I also published an article back in 2010 on Doris Pilkington's examination in Rabbit-Proof Fence of the plight of the Stolen Generations of aboriginal children forcibly removed from their parents.  



Both of the publications I wrote mean so much to me personally, and the research I undertook as part of the process of writing them fascinated, infuriated, exasperated and moved me.  Murray's and Pilkington's works taught me invaluable things, and I am pleased to have also used their books in teaching contexts, and to have shared these works with students learning about postcolonial and Australian literature.



I came away from the Literature festival session on "Australia's Children: The Lucky Country?" with many ideas and thoughts whirling around in my mind, and a determination to research and write on these subjects further.  Meanwhile, I am going to check out some more of  Christos Tsiolkas' works.

Sunday 4 October 2015

Black History Month - celebrating the importance of black women's writing

My blog this year on the topic of Black History Month is on black British and Caribbean women’s writing, and its complex relationship to history.  The relevance of this topic is reflected in the recent publication by Demeter Press of a book called Reading/Speaking/Writing the Mother Text: Essays on Caribbean Women's Writing, edited by Paula Sanmartin and Cristina Herrera.  
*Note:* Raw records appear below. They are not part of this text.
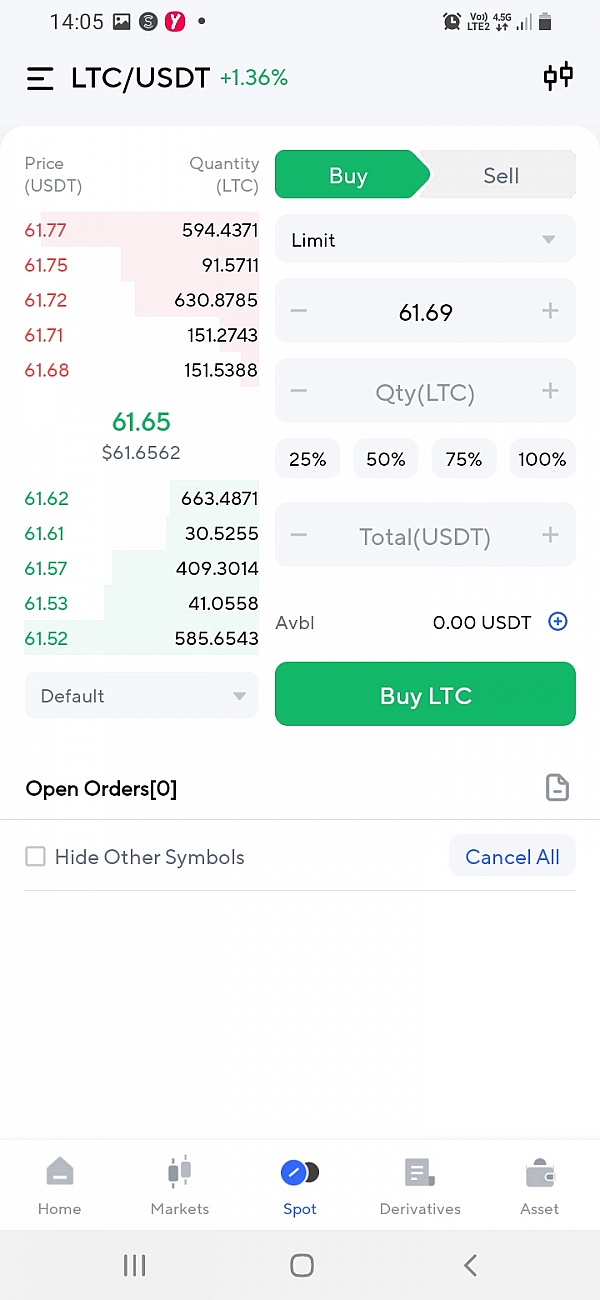Open the LTC/USDT pair selector
Image resolution: width=600 pixels, height=1300 pixels.
pos(140,78)
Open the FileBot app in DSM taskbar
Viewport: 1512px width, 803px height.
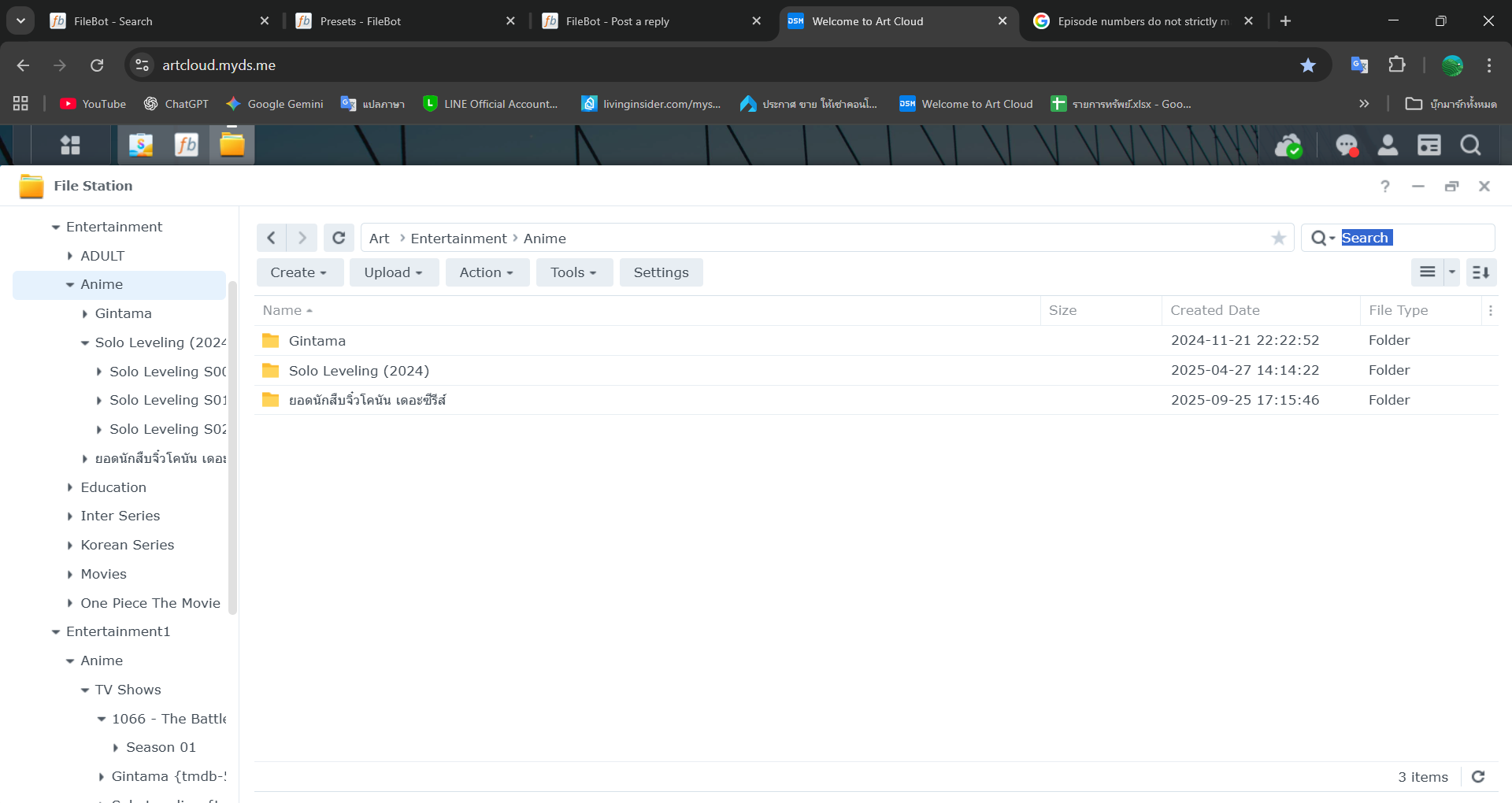pos(186,145)
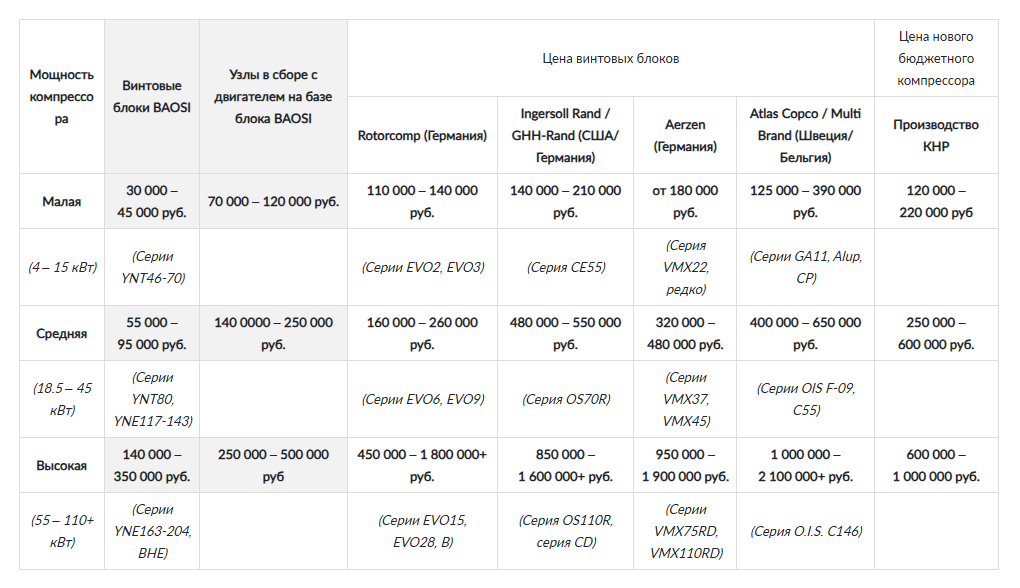Image resolution: width=1020 pixels, height=588 pixels.
Task: Select the '(Серия O.I.S. C146)' cell
Action: [805, 531]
The book contains 10 fascinating chapters on various aspects of motherhood and maternal experience and their representation in Caribbean and diaspora women’s writing.  I also have a chapter in this book on the black British author Andrea Levy’s work, entitled, ‘”My Mama Had a Story”: Motherhood and Intergenerational Relations in Andrea Levy’s Fiction’. 
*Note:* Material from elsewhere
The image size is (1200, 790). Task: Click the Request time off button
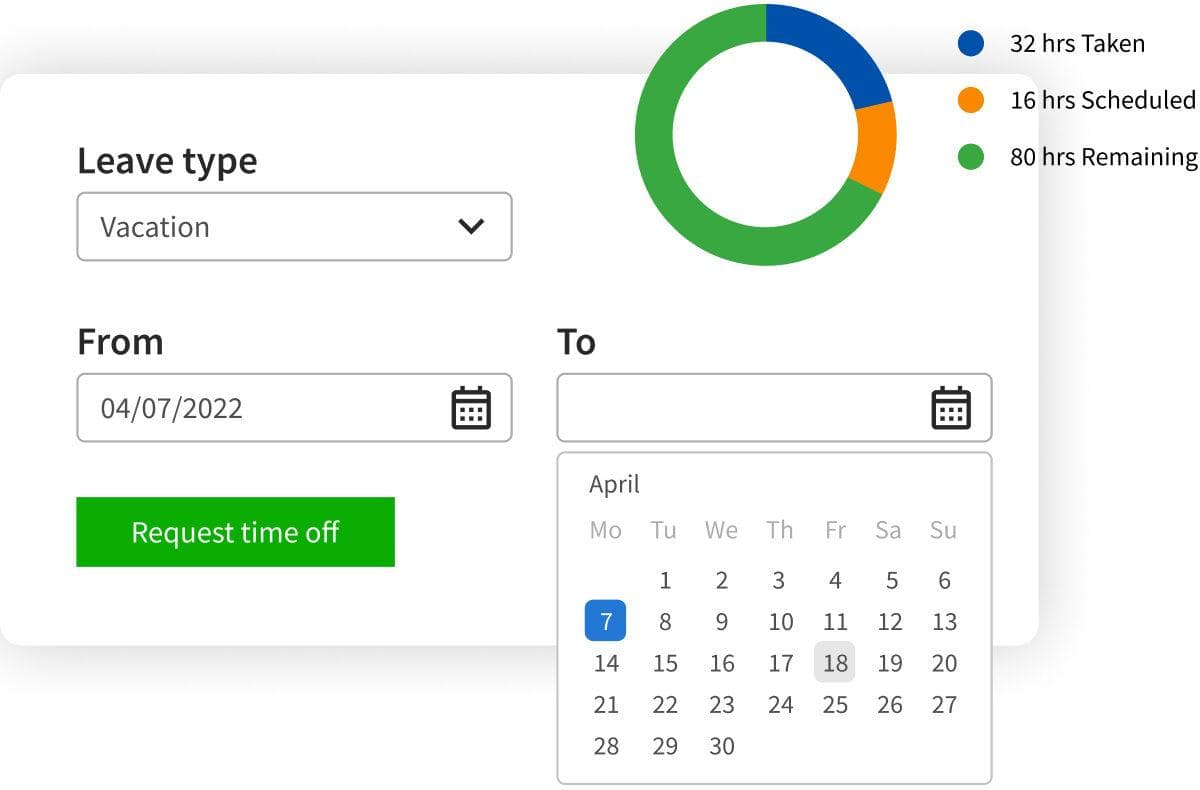(235, 532)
The title quotation of my chapter, “my mama had a story”, is taken from Levy’s most recent novel, The Long Song, a historical novel set in Jamaica in the 19th Century, exploring British slavery in the Caribbean and the experiences of black enslaved women and men.  The quotation emphasises the significance of personal testimony, cultural transmission, and hearing silenced voices, and the act of storytelling. 
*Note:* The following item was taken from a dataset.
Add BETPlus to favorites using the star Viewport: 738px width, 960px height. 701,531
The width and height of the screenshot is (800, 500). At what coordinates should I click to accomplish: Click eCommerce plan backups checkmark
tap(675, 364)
Andrea Levy comments on the long history of British slavery in the Caribbean and her research into this subject, in her essay about writing The Long Song which can be found on her author website.  Reflecting on her findings and how they informed her novel, Levy states that:  “Slavery in Jamaica was so inhumane that it is hard to think of it as a society [...] as soon as I began to reflect upon on the plain historical facts, I realised that slavery was much more than a two-act play; it was a massive social system – a society in the true sense – that endured for three hundred years. .”(Andrea Levy, “The writing of The Long Song”, http://www.andrealevy.co.uk/other-media/)


Caribbean and black women’s writing makes a fascinating topic of study for anyone interested in black history, including its complicated relationship to literary history, tradition and '"the canon".  Commenting on the different literary genres and modes treated in Reading/Speaking/Writing the Mother Text:  Essays on Caribbean Women s Writing, the editors Paula Sanmartin and Cristina Herrera state in their comprehensive preface:  “A common thread apparent through this diversity of genres is the authors’ efforts to revise history through their literary works.”(p.4)  

Sanmartin and Herrera examine Caribbean women’s writing as one of the means by which historical experience can be excavated, reassessed and re-presented through a literary lens.  This critical approach echoes my own, in my chapter in the book, as well as in my other publications and work on black British women's writing (see details of these on my webpage). Focusing on motherhood and symbolic and historical dimensions of the maternal can facilitate an investigation and articulation of herstory, while validating and making visible previously often overlooked and trivialised dimensions of black women’s lives and their representation in literature.